Beneden wordt er gerommeld. Dozen opengemaakt en weer dichtgeplakt, alles wordt opgestapeld op het kleine kamertje, dat als opslag zal dienen voor die zes maanden, dat zoonlief en vriendin bij dochterlief in huis wonen. Zo valt alles op de juiste plek. Ieder z’n eigen stek. Ik vind dat zoonlief en ik het goed gedaan hebben al die jaren. Elkaar de ruimte gegeven, zoonlief hier op kamers laten zijn, zodat we veel vrijheid kenden om te gaan en te staan waar we wilden. Zo hoort het eigenlijk als de nood wetten breekt.

Met z’n vieren in het huis was nog wat meer aanpassen. Rekening houden met douche en keukengebruik, ontsnapmogelijkheden als de werkkamer creëren en vooral ‘leven en laten leven’ hanteren. ‘Nu kunnen jullie bij ons op bezoek’, merkt zoonlief op. Haha. Dat zullen we dan eens gauw doen.

Het is eigenlijk tuinweer. De lucht is geklaard en er staat nog wel een straf windje, maar het ziet er buiten, waarschijnlijk zolang je achter glas bivakkeert, heerlijk uit. We spellen de krant uit, drinken koffie en luisteren naar een stukje klassiek, een kalm begin van de zondag. In een blog van een ander wordt het klaarzetten van het ontbijt geroemd en daardoor moet ik ook denken aan moeder, die een broertje dood had aan de vroege ochtenden. Ze zorgde er derhalve voor dat alles klaar stond voor de hele kinderschaar, zodat we onszelf konden bedruipen.

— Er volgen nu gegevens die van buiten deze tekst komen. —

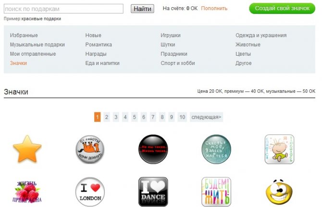Go to page 5 of badges

tap(134, 117)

Zelf kwam ze dan pas om een uur of negen beneden om uitgebreid de ochtendkrant op haar knieën op de vloer uit te vlooien. Een klein persoonlijk gewin, dat moment voor haarzelf. Ochtendmens ben ik geworden, maar geen vroegopstaander.

Met zonnige dagen verlang ik naar Verweggistan, waar het in de vroege ochtend, als lief zich nog een keer omdraait, zo heerlijk wakker worden is op het terras achter de grote houten tafel in de opkomende zonnestralen met het uitzicht op het terrein, de glooiende tuin met haar beelden, de fruitbomen, de rode beuk. Nog even wachten en dan kunnen we weer.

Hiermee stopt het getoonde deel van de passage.